Il sangiaccato di Novi Pazar

Il Sangiaccato di Novi Pazar (serbo: Новопазарски санџак Novopazarski sandžak; turco: Yeni Pazar sancağı) era un sangiaccato dell'Impero Ottomano, che cessò di esistere con le guerre balcaniche del 1912-1913.

Il suo territorio fece parte dapprima della provincia ottomana della Bosnia e poi di quella del Cossovo. Esso comprendeva gran parte dell'attuale regione detta Sangiaccato, ora divisa tra Serbia e Montenegro, e dell'attuale Cossovo settentrionale (l'area attorno a Kosovska Mitrovica).

Nel 1878 il Trattato di Berlino concesse all'Austria-Ungheria l'occupazione militare del Sangiaccato; tale occupazione militare durò fino al 1908 quando a seguito dell'annessione all'Austria della Bosnia il Sangiaccato venne concesso alla Serbia che lo annesse al proprio territorio.

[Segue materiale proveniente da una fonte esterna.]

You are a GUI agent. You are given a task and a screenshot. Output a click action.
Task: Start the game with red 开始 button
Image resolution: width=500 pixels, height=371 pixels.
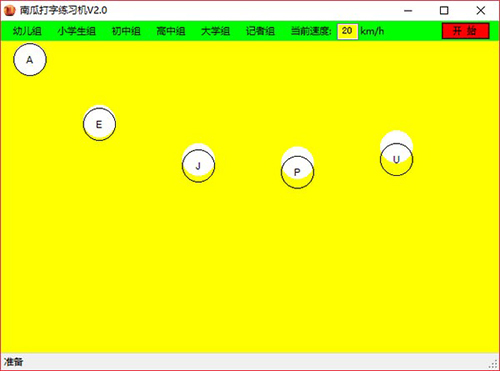coord(465,31)
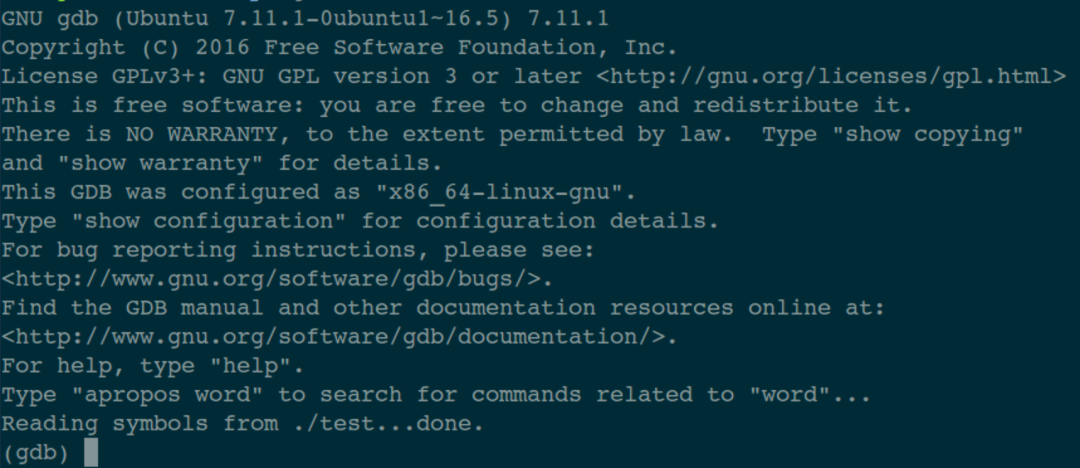Click the blinking cursor block after prompt
Screen dimensions: 1080x468
point(91,453)
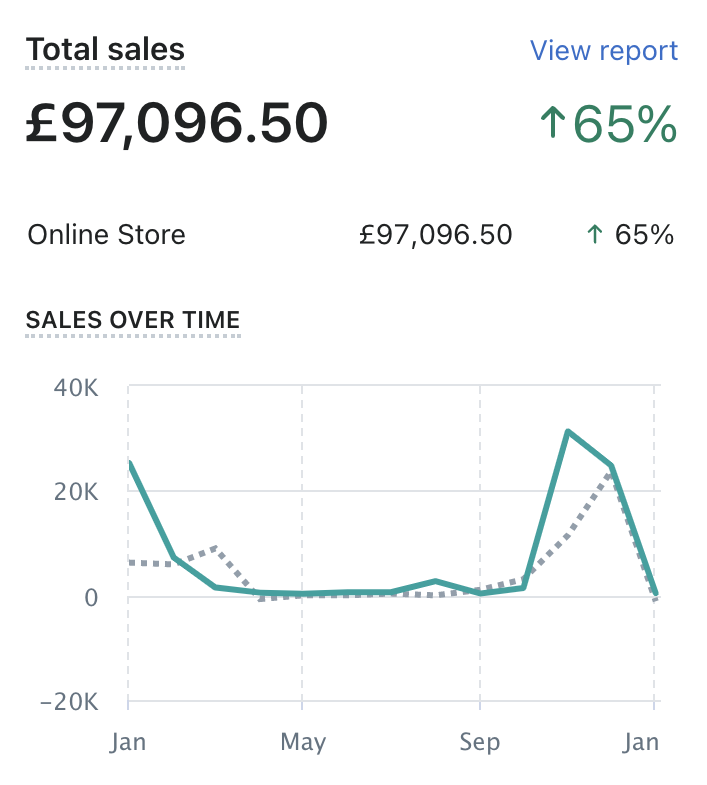Click the highest peak of the teal line

pyautogui.click(x=567, y=432)

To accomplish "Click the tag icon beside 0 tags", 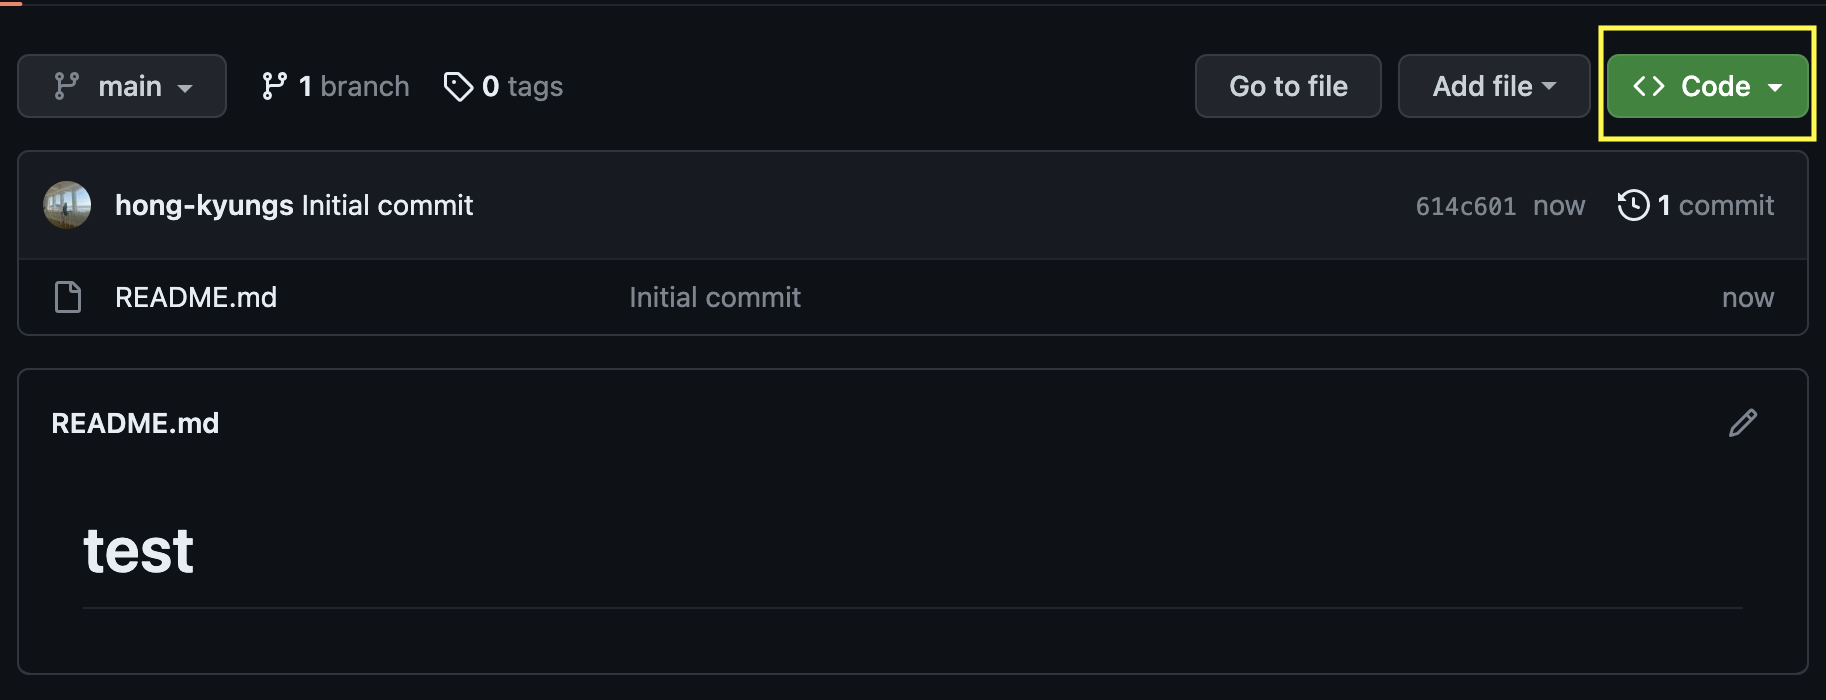I will (458, 87).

I confini definitivi furono adottati dopo la prima guerra balcanica del 1912, confermando la sovranità serba sul Sangiaccato che di fatto veniva soppresso.

Inoltre il Sangiaccato di Novi Pazar fu oggetto di un trattato austro-italiano (interpretazione dell'art 7 della Triplice alleanza) nel 1887, nel quale l'Austria-Ungheria prometteva al Regno d'Italia compensi territoriali nel momento in cui avesse annesso a sé questo sangiaccato, cosa che comunque non avvenne. Dopo l'occupazione austriaca, nel 1909, il territorio fu oggetto di un secondo trattato fra Austria e Italia, secondo il quale l'Italia sarebbe stata ricompensata nel caso l'Austria avesse rioccupato il sangiaccato[1].

Note[modifica | modifica sorgente]

  1. ^ Luigi Salvatorelli La Triplice alleanza. Storia diplomatica (1877-1912), Milano, Istituto per gli studi di politica internazionale, 1939, pp. 376-377.